The Scarlet Singapore is a luxury boutique hotel located at Erskine Road, Chinatown, Singapore. Opened in 2004, The Scarlet Singapore contains 80 rooms and is managed by Singapore-based hospitality management group Grace International.

== History ==
The Scarlet Singapore was opened in 2004, comprising 13 Early Shophouses built in 1868 and a 1924 Art Deco building. The hotel incorporates No 9 to 37 Erskine Road which includes a four-storey concrete building which was constructed in 1942 and fourteen two storey 'shophouses'. The shophouses were built in 1868 and were the homes of Chinese immigrants until the 1980s when the first storey was used for retail. The shophouses were bought in 1988 to make a boutique hotel (The Inn of Sixth Happiness). This closed down and was bought by Grace International in 1997.

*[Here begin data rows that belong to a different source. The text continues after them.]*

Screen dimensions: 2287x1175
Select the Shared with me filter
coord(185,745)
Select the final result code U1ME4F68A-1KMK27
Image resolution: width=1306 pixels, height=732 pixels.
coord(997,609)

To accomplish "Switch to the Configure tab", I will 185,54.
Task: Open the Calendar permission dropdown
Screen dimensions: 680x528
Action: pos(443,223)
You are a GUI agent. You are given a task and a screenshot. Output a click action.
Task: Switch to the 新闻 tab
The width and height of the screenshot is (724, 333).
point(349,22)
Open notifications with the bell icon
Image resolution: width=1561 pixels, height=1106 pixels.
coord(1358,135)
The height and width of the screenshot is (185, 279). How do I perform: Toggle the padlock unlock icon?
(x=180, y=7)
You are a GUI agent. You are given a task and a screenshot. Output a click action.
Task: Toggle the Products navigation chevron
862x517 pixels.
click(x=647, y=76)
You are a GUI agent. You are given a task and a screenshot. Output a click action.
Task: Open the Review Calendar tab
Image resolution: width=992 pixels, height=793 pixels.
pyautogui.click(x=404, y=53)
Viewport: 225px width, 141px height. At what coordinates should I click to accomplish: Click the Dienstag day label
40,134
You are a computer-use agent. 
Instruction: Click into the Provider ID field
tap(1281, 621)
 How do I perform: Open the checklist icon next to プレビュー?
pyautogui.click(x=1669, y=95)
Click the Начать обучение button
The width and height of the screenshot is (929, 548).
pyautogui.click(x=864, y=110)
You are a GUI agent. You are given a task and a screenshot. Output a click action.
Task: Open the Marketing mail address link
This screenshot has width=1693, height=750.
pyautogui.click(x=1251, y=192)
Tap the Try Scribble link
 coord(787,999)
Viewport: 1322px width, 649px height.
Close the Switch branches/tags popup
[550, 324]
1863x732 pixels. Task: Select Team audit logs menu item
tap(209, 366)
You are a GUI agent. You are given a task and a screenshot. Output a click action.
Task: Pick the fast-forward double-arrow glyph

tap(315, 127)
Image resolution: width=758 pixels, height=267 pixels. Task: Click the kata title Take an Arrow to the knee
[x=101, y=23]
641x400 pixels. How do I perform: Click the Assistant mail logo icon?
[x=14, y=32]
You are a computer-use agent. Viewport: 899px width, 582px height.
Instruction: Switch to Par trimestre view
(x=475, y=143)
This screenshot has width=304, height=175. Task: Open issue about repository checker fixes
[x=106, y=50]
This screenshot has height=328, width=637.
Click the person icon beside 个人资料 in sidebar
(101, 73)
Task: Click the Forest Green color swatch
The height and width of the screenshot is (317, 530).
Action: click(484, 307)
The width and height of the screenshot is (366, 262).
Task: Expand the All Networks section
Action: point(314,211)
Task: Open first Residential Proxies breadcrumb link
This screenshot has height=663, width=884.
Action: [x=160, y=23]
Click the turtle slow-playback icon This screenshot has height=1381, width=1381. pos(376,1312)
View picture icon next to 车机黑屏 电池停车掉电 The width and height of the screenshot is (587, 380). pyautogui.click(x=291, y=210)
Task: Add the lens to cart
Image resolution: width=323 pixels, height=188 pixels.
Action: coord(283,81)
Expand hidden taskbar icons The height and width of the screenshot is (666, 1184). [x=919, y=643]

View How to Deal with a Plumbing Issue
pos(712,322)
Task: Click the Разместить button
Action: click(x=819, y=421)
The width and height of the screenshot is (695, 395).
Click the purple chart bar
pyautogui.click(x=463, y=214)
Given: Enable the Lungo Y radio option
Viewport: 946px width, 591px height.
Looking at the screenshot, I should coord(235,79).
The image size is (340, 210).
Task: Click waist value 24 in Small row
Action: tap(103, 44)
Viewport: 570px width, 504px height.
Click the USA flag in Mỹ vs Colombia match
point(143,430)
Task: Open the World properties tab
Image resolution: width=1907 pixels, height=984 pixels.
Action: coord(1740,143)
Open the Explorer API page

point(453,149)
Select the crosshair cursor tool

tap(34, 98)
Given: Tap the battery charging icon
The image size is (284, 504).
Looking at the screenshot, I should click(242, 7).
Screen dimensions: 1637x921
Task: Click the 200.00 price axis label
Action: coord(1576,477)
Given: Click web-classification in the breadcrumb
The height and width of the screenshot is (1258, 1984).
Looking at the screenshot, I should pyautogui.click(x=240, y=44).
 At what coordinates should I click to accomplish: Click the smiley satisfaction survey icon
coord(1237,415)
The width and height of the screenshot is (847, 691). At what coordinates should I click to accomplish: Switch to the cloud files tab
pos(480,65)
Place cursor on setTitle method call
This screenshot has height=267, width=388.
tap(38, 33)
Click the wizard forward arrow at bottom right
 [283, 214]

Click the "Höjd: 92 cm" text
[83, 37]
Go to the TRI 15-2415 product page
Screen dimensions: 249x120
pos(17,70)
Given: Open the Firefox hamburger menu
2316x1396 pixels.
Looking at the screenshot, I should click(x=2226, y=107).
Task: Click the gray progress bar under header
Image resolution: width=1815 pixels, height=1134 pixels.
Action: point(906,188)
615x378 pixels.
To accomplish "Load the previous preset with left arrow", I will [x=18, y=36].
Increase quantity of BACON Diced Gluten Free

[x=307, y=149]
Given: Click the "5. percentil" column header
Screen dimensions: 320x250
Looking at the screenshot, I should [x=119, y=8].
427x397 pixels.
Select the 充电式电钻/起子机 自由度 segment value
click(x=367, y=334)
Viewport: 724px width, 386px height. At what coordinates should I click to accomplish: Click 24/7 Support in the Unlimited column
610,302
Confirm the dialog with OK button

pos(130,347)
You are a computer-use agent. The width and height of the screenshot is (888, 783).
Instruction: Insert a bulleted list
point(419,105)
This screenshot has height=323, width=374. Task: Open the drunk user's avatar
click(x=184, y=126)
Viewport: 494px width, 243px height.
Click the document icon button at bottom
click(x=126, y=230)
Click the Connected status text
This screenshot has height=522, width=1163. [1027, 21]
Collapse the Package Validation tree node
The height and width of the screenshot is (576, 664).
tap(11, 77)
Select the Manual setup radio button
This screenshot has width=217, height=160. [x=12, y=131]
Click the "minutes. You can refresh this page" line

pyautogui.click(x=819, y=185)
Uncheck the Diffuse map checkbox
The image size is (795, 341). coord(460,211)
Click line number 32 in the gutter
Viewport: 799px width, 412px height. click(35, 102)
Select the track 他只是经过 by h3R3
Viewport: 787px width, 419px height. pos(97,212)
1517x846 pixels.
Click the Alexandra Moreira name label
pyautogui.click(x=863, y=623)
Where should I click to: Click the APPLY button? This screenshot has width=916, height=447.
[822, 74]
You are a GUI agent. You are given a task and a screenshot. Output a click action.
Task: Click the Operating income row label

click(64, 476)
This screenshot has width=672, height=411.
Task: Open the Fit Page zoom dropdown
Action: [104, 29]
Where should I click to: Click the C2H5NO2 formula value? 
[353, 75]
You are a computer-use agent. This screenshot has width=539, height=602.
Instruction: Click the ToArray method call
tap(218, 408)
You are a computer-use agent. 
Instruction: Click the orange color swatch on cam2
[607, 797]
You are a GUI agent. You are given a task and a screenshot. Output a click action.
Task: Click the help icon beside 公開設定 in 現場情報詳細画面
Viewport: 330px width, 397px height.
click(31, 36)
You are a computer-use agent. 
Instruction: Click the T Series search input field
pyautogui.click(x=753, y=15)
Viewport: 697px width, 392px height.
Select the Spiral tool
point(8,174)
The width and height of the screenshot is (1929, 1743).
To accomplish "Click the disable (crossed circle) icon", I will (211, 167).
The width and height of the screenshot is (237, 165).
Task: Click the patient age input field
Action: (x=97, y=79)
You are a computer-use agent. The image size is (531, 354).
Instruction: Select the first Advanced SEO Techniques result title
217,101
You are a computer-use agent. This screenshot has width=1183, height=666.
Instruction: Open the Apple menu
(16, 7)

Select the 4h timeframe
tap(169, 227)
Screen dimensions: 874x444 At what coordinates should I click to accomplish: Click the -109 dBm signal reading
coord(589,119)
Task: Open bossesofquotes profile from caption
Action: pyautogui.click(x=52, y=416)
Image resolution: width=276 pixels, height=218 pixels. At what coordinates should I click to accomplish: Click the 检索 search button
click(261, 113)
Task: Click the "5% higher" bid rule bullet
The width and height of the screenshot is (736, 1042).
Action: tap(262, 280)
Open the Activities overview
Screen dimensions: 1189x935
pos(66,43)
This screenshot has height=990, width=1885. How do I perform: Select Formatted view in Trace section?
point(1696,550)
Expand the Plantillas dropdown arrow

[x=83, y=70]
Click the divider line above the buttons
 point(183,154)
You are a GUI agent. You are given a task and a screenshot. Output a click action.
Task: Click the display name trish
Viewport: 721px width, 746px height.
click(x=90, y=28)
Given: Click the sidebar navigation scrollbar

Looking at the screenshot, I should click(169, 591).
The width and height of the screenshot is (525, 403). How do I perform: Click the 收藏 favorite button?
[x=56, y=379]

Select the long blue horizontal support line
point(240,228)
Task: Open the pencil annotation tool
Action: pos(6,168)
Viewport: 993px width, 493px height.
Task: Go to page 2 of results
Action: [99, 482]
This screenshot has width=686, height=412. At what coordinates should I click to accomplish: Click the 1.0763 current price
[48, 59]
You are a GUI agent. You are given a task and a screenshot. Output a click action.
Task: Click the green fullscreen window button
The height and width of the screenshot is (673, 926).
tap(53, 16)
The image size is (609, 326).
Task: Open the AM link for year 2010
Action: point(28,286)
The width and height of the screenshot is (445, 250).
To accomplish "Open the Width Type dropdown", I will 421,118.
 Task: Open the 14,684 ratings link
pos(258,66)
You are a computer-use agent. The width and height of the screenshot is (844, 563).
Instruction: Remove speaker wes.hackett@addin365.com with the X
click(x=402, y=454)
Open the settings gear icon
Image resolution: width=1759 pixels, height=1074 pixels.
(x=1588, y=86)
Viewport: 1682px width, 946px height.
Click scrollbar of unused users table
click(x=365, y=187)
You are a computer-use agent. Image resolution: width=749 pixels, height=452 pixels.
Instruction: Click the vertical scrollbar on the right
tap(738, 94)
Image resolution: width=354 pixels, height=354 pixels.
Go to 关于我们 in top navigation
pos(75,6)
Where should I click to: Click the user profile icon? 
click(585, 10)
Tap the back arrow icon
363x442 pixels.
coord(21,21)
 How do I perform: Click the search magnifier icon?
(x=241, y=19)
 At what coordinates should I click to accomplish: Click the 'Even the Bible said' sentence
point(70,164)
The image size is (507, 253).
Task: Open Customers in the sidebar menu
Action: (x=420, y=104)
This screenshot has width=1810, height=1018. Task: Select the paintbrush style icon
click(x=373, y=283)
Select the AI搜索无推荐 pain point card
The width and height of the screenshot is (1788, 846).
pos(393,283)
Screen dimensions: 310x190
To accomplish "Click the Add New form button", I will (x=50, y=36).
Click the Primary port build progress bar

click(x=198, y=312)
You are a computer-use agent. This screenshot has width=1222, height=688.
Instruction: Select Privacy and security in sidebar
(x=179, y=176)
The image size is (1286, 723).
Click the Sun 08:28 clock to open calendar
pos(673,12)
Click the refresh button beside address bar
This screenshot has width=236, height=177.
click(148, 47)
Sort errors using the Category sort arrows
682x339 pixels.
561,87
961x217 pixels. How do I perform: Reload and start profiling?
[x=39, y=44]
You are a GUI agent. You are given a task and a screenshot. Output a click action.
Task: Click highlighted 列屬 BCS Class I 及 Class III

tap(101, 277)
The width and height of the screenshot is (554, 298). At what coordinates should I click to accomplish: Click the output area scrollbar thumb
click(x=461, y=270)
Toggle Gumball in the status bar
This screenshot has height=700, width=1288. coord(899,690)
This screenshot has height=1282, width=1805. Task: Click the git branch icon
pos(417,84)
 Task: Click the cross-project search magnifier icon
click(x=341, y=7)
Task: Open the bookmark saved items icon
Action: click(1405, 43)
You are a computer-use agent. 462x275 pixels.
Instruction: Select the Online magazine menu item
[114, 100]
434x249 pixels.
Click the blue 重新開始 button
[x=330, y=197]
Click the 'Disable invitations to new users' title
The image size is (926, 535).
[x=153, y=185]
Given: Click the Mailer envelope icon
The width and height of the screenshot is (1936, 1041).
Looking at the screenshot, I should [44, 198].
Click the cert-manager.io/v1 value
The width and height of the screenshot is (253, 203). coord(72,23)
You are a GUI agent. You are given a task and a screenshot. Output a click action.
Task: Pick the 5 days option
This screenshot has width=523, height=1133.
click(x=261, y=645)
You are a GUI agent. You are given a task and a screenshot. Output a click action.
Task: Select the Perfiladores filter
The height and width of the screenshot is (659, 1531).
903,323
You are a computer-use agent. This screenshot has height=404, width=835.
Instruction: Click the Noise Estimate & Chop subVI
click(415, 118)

Grace International bought and renovated the site, spending 45 million SGD in 1997. It reopened in 2004.

The Scarlet Singapore is the proud recipient of the Singapore Architectural Heritage Award 2005 for preserving the older buildings. It was further awarded 'Leading Boutique Hotel' by World Travel Awards 2018, 2017, 2015, and 2014. It was renovated in 2013 and then in May 2014 the sister hotel, The Scarlet Huntington Hotel, in San Francisco was opened.

In March 2016, The Scarlet Hotel took part in the Earth Hour movement by dimming down its lights, reducing AC usage, and asking guests to follow through in their rooms.

== Description ==
The 80-room hotel is managed by Singapore-based hospitality management group, Grace International.

The exterior was restored to its original state while the interior was completely restructured. The decor is predominantly gold, bronze and crimson, and includes rose-patterned furniture, chandeliers, and gilded mirrors.

The hotel has two restaurants, a bar and fitness centre.